▸ SET TASK
Find each line in the rows that contains the string "should", and copy those lines. Match case exactly.

# START OF EXTRACTED ENTRIES

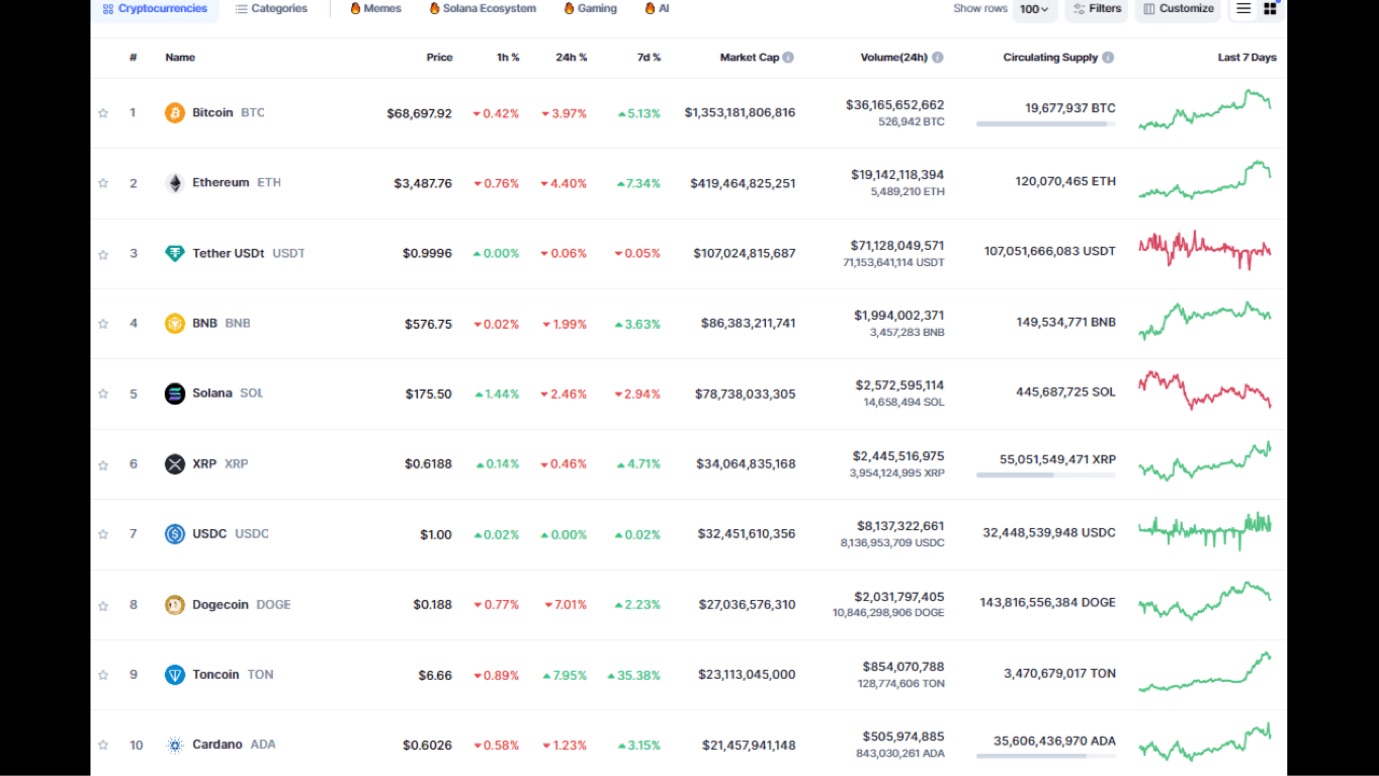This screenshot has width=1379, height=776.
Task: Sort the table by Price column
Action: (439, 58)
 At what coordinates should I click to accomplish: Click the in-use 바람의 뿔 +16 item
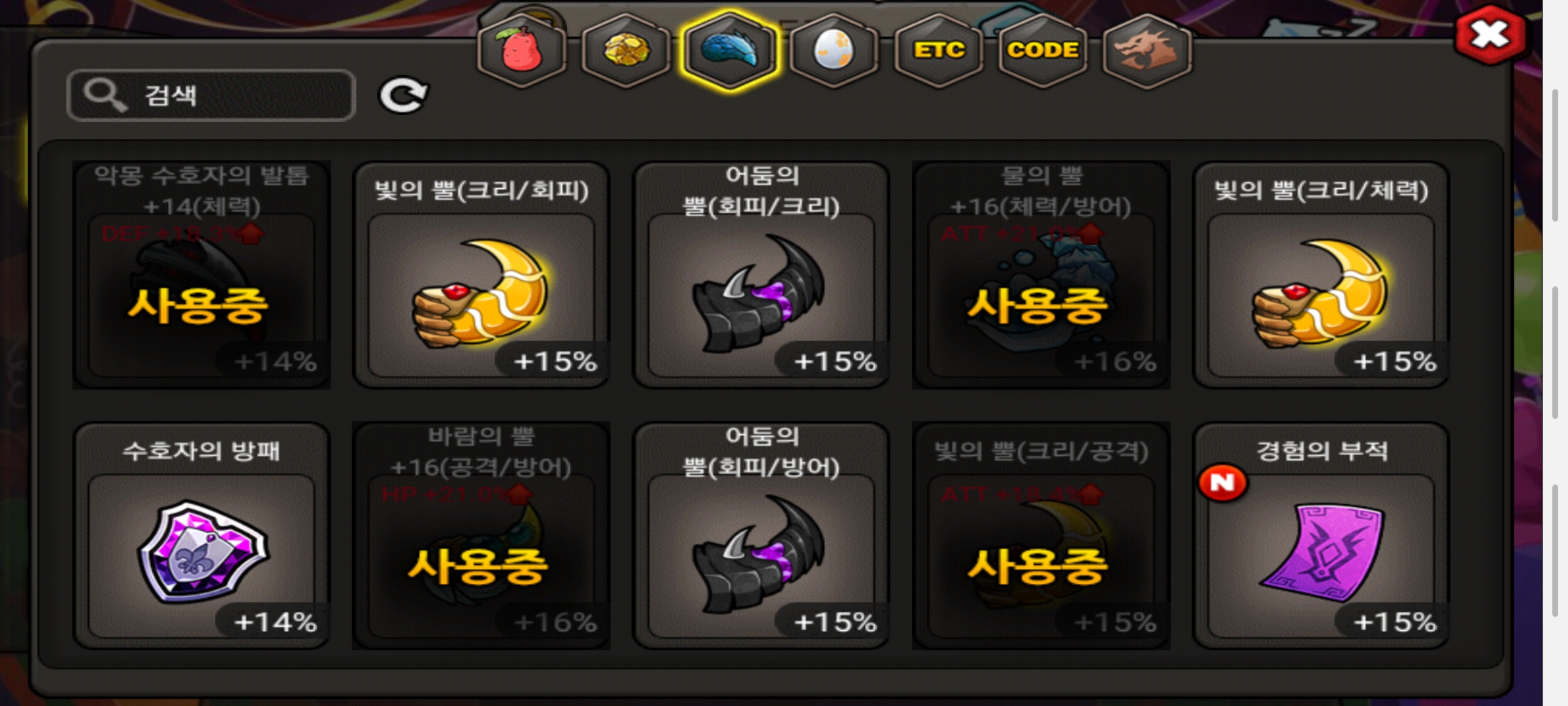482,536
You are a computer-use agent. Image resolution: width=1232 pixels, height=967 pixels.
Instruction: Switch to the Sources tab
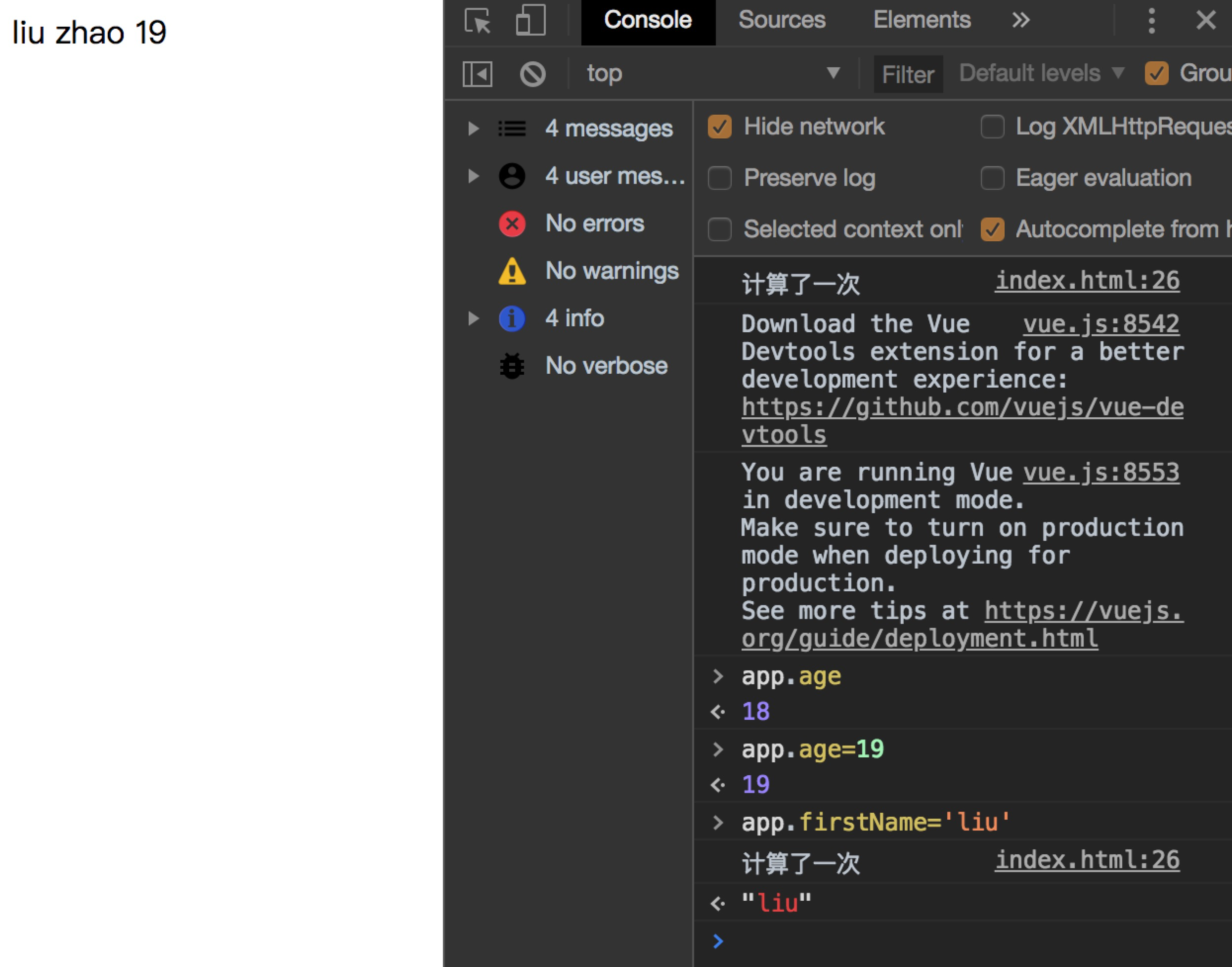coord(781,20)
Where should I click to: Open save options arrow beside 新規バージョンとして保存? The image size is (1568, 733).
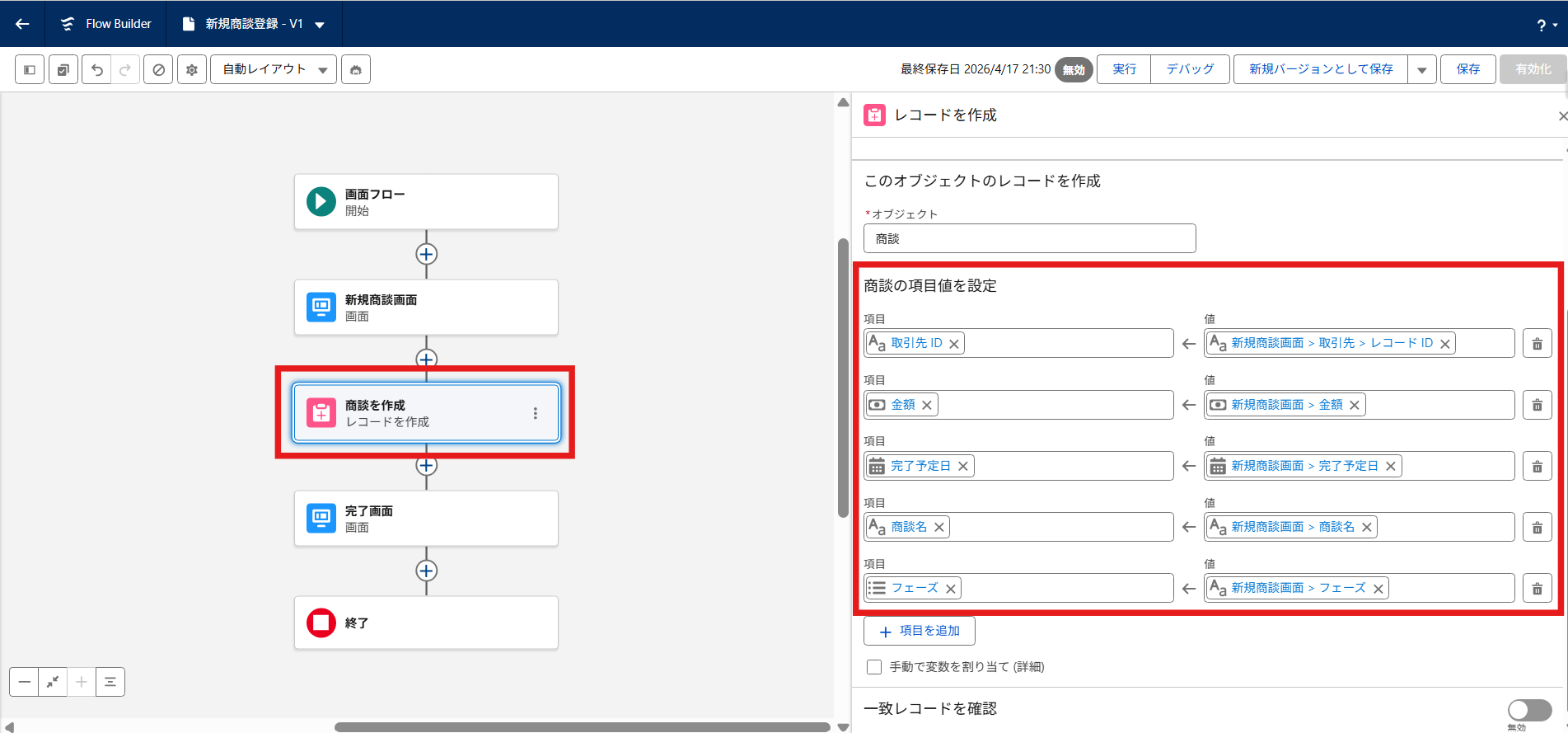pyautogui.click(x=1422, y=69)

# END OF EXTRACTED ENTRIES

▸ REPLY TO THE EXERCISE
 At what coordinates should I click to accomplish: Click the in-use 바람의 뿔 +16 item
Where should I click to: Open save options arrow beside 新規バージョンとして保存? The image size is (1568, 733).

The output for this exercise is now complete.